▸ ASSIGNED TASK: The whole set of entries is to be restated word for word.

------ GIVEN ENTRIES

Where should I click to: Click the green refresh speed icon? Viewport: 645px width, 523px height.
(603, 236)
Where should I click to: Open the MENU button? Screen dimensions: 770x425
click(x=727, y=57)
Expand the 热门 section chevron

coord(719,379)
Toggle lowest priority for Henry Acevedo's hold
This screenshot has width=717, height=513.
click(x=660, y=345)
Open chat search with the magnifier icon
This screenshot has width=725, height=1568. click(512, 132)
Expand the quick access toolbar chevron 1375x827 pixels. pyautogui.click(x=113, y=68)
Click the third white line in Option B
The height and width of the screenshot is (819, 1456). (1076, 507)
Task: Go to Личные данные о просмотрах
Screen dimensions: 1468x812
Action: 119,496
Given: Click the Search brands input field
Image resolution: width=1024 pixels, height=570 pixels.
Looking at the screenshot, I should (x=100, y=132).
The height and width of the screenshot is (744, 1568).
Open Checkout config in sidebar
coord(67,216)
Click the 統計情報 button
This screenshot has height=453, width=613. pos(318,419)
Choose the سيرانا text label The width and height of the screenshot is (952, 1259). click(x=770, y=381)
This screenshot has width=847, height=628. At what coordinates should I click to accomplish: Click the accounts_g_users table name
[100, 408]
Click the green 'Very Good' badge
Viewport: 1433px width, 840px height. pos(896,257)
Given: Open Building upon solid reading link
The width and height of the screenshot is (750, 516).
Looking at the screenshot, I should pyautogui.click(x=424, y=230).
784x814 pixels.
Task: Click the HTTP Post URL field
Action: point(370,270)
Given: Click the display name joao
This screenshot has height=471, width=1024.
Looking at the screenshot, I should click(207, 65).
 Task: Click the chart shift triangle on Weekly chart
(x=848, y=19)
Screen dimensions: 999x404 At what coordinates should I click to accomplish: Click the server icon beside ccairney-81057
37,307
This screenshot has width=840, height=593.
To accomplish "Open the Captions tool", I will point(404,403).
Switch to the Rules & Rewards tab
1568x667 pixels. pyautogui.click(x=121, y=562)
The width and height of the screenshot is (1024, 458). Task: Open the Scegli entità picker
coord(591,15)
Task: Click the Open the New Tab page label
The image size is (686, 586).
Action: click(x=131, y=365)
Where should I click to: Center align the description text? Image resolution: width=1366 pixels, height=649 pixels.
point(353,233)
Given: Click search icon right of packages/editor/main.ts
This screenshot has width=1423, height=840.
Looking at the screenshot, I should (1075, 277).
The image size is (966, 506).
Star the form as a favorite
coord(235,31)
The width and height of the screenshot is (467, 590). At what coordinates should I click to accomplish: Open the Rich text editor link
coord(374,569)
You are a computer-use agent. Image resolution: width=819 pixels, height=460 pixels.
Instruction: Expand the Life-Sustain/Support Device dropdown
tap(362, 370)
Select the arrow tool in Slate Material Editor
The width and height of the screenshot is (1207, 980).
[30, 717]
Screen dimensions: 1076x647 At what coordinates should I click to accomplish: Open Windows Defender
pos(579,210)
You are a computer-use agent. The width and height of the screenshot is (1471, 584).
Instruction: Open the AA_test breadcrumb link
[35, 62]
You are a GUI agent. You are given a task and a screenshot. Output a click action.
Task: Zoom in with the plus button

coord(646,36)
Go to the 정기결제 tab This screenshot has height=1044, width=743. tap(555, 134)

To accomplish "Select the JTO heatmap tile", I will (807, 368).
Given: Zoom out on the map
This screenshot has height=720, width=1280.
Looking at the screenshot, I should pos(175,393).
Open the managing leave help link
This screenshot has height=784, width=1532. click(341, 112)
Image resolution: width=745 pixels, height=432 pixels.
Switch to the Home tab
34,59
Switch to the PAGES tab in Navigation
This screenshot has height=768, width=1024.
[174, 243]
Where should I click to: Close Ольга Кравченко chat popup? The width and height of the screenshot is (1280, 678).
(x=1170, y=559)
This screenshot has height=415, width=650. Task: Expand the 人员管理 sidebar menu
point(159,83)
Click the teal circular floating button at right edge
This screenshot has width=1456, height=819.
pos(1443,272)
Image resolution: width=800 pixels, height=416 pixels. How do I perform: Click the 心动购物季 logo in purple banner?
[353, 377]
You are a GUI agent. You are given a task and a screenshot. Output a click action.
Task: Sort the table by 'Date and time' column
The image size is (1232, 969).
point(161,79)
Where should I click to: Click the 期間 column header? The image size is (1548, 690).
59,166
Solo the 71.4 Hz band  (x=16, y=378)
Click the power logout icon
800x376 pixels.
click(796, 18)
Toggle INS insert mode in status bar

------------

▸ TASK ANSWER:
Where should I click to: Click the green refresh speed icon? Viewport: 645px width, 523px height.
(603, 236)
Where should I click to: Open the MENU button? Screen dimensions: 770x425
click(x=727, y=57)
Expand the 热门 section chevron

coord(719,379)
Toggle lowest priority for Henry Acevedo's hold
This screenshot has width=717, height=513.
click(x=660, y=345)
Open chat search with the magnifier icon
This screenshot has width=725, height=1568. click(512, 132)
Expand the quick access toolbar chevron 1375x827 pixels. pyautogui.click(x=113, y=68)
Click the third white line in Option B
The height and width of the screenshot is (819, 1456). (1076, 507)
Task: Go to Личные данные о просмотрах
Screen dimensions: 1468x812
Action: 119,496
Given: Click the Search brands input field
Image resolution: width=1024 pixels, height=570 pixels.
Looking at the screenshot, I should (x=100, y=132).
The height and width of the screenshot is (744, 1568).
Open Checkout config in sidebar
coord(67,216)
Click the 統計情報 button
This screenshot has height=453, width=613. pos(318,419)
Choose the سيرانا text label The width and height of the screenshot is (952, 1259). click(x=770, y=381)
This screenshot has width=847, height=628. At what coordinates should I click to accomplish: Click the accounts_g_users table name
[100, 408]
Click the green 'Very Good' badge
Viewport: 1433px width, 840px height. pos(896,257)
Given: Open Building upon solid reading link
The width and height of the screenshot is (750, 516).
Looking at the screenshot, I should pyautogui.click(x=424, y=230).
784x814 pixels.
Task: Click the HTTP Post URL field
Action: point(370,270)
Given: Click the display name joao
This screenshot has height=471, width=1024.
Looking at the screenshot, I should click(207, 65).
 Task: Click the chart shift triangle on Weekly chart
(x=848, y=19)
Screen dimensions: 999x404 At what coordinates should I click to accomplish: Click the server icon beside ccairney-81057
37,307
This screenshot has width=840, height=593.
To accomplish "Open the Captions tool", I will point(404,403).
Switch to the Rules & Rewards tab
1568x667 pixels. pyautogui.click(x=121, y=562)
The width and height of the screenshot is (1024, 458). Task: Open the Scegli entità picker
coord(591,15)
Task: Click the Open the New Tab page label
The image size is (686, 586).
Action: click(x=131, y=365)
Where should I click to: Center align the description text? Image resolution: width=1366 pixels, height=649 pixels.
point(353,233)
Given: Click search icon right of packages/editor/main.ts
This screenshot has width=1423, height=840.
Looking at the screenshot, I should (1075, 277).
The image size is (966, 506).
Star the form as a favorite
coord(235,31)
The width and height of the screenshot is (467, 590). At what coordinates should I click to accomplish: Open the Rich text editor link
coord(374,569)
You are a computer-use agent. Image resolution: width=819 pixels, height=460 pixels.
Instruction: Expand the Life-Sustain/Support Device dropdown
tap(362, 370)
Select the arrow tool in Slate Material Editor
The width and height of the screenshot is (1207, 980).
[30, 717]
Screen dimensions: 1076x647 At what coordinates should I click to accomplish: Open Windows Defender
pos(579,210)
You are a computer-use agent. The width and height of the screenshot is (1471, 584).
Instruction: Open the AA_test breadcrumb link
[35, 62]
You are a GUI agent. You are given a task and a screenshot. Output a click action.
Task: Zoom in with the plus button

coord(646,36)
Go to the 정기결제 tab This screenshot has height=1044, width=743. tap(555, 134)

To accomplish "Select the JTO heatmap tile", I will (807, 368).
Given: Zoom out on the map
This screenshot has height=720, width=1280.
Looking at the screenshot, I should pos(175,393).
Open the managing leave help link
This screenshot has height=784, width=1532. click(341, 112)
Image resolution: width=745 pixels, height=432 pixels.
Switch to the Home tab
34,59
Switch to the PAGES tab in Navigation
This screenshot has height=768, width=1024.
[174, 243]
Where should I click to: Close Ольга Кравченко chat popup? The width and height of the screenshot is (1280, 678).
(x=1170, y=559)
This screenshot has height=415, width=650. Task: Expand the 人员管理 sidebar menu
point(159,83)
Click the teal circular floating button at right edge
This screenshot has width=1456, height=819.
pos(1443,272)
Image resolution: width=800 pixels, height=416 pixels. How do I perform: Click the 心动购物季 logo in purple banner?
[353, 377]
You are a GUI agent. You are given a task and a screenshot. Output a click action.
Task: Sort the table by 'Date and time' column
The image size is (1232, 969).
point(161,79)
Where should I click to: Click the 期間 column header? The image size is (1548, 690).
59,166
Solo the 71.4 Hz band  (x=16, y=378)
Click the power logout icon
800x376 pixels.
click(796, 18)
Toggle INS insert mode in status bar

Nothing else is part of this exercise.